В свете новых мер, принимаемых государственными органами для защиты чувств верующих от оскорблений, внимание оказалось привлечено к книгам, включённым в школьную программу. В обществе стали возникать сомнения, а не попадут ли книжки, ранее рекомендовавшиеся детям в рамках программы средней школы, в число запрещённой или как минимум нерекомендуемой литературы.
Пушкин и Римская Папа
И в самом деле, взять хотя бы наше всё – Александра Сергеевича Пушкина. Он, мало того что позволял себе в своих произведениях писать слово «бог» с маленькой буквы, так ещё и его история про попа и работника его Балду с чертями и избиением священнослужителя, мягко говоря, может обидеть чьи-то чувства.
Александр Сергеевич, кстати, подобные проблемы имел ещё при жизни. Не все знают, но в «Сказке о рыбаке и рыбке» изначально был эпизод, где старуха восхотела стать «Римскою Папой». Но тут поэт подумал о том, что ему ещё жить в этой стране, где Священный Синод – не самая последняя организация, и предпочёл сам себя процензурировать.
Глава Министерства культуры РФ Владимир Мединский опасений не разделяет, хотя и железной уверенности в этом не проявляет. «Ничего из школьной программы изыматься не будет. Давайте подождём и увидим, в какой форме законопроект будет принят», – сказал министр.
Дарвин снова под угрозой?
Вообще, школьной программе в свете новых веяний может прийтись очень несладко. Вспомнить хотя бы курс биологии, из-за которого уже ломались копья даже в суде. А ну как кого из верующих учеников или их родителей оскорбит теория Дарвина? Или курс анатомии, изучение которого может вселить сомнения в божественном происхождения хомо сапиенса? И в истории тоже не всё ладно.

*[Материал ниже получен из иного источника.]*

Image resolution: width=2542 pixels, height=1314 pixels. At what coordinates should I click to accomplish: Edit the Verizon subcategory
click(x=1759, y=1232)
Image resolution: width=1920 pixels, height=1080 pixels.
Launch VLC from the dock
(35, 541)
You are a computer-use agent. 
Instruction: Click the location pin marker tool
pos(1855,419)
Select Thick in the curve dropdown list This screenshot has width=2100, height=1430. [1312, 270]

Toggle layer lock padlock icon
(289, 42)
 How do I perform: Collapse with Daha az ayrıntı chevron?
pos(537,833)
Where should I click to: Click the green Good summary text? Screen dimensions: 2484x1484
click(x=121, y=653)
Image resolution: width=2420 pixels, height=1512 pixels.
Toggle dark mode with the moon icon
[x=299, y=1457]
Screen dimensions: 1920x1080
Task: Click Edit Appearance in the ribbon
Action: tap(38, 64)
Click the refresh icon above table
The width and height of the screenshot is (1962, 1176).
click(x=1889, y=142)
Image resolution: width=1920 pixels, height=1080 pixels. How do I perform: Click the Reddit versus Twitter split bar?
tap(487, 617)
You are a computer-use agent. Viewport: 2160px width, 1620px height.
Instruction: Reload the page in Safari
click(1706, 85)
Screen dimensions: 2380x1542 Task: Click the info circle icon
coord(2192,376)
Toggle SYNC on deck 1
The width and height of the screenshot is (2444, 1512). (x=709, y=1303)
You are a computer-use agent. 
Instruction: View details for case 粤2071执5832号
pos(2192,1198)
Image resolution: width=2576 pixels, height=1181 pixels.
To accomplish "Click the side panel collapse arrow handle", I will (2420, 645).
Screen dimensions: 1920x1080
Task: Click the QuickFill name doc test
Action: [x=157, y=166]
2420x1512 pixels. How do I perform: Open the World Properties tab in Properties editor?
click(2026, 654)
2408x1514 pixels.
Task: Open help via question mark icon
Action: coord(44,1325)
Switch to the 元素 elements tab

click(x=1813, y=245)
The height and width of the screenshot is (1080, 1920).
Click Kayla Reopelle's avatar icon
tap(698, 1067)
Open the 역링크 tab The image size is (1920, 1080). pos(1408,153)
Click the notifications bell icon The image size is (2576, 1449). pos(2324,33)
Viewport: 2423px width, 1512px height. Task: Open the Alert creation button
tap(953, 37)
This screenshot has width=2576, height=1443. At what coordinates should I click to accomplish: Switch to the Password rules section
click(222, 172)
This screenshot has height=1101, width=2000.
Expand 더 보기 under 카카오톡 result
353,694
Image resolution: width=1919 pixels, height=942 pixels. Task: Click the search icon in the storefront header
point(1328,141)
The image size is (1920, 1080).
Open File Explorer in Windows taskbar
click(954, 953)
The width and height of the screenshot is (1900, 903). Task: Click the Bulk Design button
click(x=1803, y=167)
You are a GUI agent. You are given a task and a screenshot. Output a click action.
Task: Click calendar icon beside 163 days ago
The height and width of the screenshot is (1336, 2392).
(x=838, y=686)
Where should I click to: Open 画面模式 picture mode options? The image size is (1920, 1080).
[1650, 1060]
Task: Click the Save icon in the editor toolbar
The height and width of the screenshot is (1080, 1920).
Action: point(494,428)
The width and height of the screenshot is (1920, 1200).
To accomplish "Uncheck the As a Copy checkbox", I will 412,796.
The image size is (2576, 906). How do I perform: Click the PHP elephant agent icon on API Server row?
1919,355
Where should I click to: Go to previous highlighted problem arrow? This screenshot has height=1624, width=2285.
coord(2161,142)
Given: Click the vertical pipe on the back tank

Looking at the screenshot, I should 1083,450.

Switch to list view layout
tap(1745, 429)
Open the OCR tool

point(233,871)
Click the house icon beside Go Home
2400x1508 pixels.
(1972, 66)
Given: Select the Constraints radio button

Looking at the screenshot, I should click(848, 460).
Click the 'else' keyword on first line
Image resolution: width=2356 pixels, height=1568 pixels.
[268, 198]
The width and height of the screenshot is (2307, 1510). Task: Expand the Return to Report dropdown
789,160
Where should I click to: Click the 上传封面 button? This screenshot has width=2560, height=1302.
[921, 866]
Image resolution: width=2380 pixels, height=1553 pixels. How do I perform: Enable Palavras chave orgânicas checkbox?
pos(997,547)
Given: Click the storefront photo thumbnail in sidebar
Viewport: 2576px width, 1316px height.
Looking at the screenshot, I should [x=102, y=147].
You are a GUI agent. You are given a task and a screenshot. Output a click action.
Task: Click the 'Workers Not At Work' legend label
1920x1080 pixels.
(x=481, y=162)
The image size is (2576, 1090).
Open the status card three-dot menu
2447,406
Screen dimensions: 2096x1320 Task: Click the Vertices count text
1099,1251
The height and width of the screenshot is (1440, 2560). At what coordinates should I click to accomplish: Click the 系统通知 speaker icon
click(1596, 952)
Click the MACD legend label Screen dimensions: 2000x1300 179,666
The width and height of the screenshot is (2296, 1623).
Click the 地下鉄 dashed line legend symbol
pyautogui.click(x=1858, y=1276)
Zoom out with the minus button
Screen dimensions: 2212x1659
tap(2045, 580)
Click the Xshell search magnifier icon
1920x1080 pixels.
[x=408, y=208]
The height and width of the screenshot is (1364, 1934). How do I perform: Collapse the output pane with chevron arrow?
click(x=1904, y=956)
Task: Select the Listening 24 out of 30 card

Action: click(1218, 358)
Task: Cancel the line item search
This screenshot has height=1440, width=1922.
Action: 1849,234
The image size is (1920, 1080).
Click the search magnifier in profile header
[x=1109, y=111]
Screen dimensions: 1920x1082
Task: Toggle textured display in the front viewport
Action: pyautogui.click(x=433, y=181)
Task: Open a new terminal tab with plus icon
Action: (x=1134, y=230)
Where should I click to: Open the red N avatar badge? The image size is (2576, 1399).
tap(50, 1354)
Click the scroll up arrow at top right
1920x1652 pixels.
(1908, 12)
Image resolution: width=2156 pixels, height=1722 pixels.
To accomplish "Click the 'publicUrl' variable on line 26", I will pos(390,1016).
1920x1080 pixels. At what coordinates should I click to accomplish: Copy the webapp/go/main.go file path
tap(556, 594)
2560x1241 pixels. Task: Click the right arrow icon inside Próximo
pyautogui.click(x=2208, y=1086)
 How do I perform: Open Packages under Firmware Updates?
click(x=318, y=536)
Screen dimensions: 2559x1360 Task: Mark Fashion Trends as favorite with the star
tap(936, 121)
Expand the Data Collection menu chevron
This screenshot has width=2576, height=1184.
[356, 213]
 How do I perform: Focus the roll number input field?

Лет десять назад мой приятель, преподаватель истории, неосторожно на своём уроке обмолвился о «библейских мифах», за что получил гневную отповедь от ученицы:
– Как вы смеете называть это мифами! Всё так и было на самом деле!
А ведь есть ещё химия, где некоторые опыты с веществами могут быть восприняты как покушение на «божественное чудо».
Вернёмся к литературе. Что же в школьном курсе теоретически может рассматриваться как оскорбление чувств верующих?
От Воланда до Тёркина
Вышеописанная «Сказка о попе и о работнике его Балде» – несомненно. Вслед за ней, очевидно, должен проследовать роман Михаила Булгакова «Мастер и Маргарита», где мало того что фигурирует сам повелитель зла, так ещё и даётся неканоническое описание истории распятия спасителя человечества. Может это оскорбить чувства верующих? Вполне.
Компанию этим двум классикам составит и Александр Блок с поэмой «Двенадцать». Ибо Христос в белом венчике из роз путешествует по Петрограду в крайне неподходящей компании.
Блок проштрафился в школьной программе ещё раз, вот этими строчками:
Вхожу я в тёмные храмы,
Совершаю бедный обряд.
Там жду я Прекрасной Дамы
В мерцаньи красных лампад.
Тут у верующих вполне может возникнуть вопрос: а чего это обряд бедный и почему, собственно, Блок ходит в храмы с целью встретить некую даму?
Если Блок проштрафился частично, то Лев Николаевич Толстой, который, как известно, в своё время вовсе был отлучён от церкви, – сам по себе причина для оскорбления чувств верующих. И неважно уже, «Лев и собачка» или «После бала».
Не по пути чувствам верующих может оказаться и с Гёте, имевшим неосторожность написать «Фауста», где опять-таки фигурирует враг рода человеческого.
В списке крамольных с точки зрения чувств верующих оказывается и поэт революции Владимир Маяковский, который тоже пишет слово «бог» с маленькой буквы и чрезвычайно вольно обращается с образами Господа, ангелов и прочих персонажей, неуважительное обращение с которыми может задеть верующего человека.
Александр Твардовский с поэмой «Тёркин на том свете» немало претерпел от советских властей, а теперь рискует нарваться и на религиозный конфликт, ведь его описание того света, мягко говоря, контрастирует с представлениями основных религиозных конфессий.
Мир пор иным ракурсом
Михаил Юрьевич Лермонтов наследил в курсе литературы поэмой «Демон», которая тоже может пробудить у верующих не те чувства. У Николая Гумилёва в стихотворении «Дон-Жуан» герой собирается «в старости принять завет Христа», а до того пускается во все тяжкие. Кому-то в этом может привидеться намёк на монахов и на их не совсем праведную жизнь.
У Николая Гоголя, которого в школьной программе богато, в каждом втором произведении творится какая-то чертовщина – если не «Мёртвые души», так «Вечера на хуторе близ Диканьки».
Вообще, изучив список литературы для школьной программы, понимаешь, что каждое второе произведение так или иначе может задеть чувства верующих.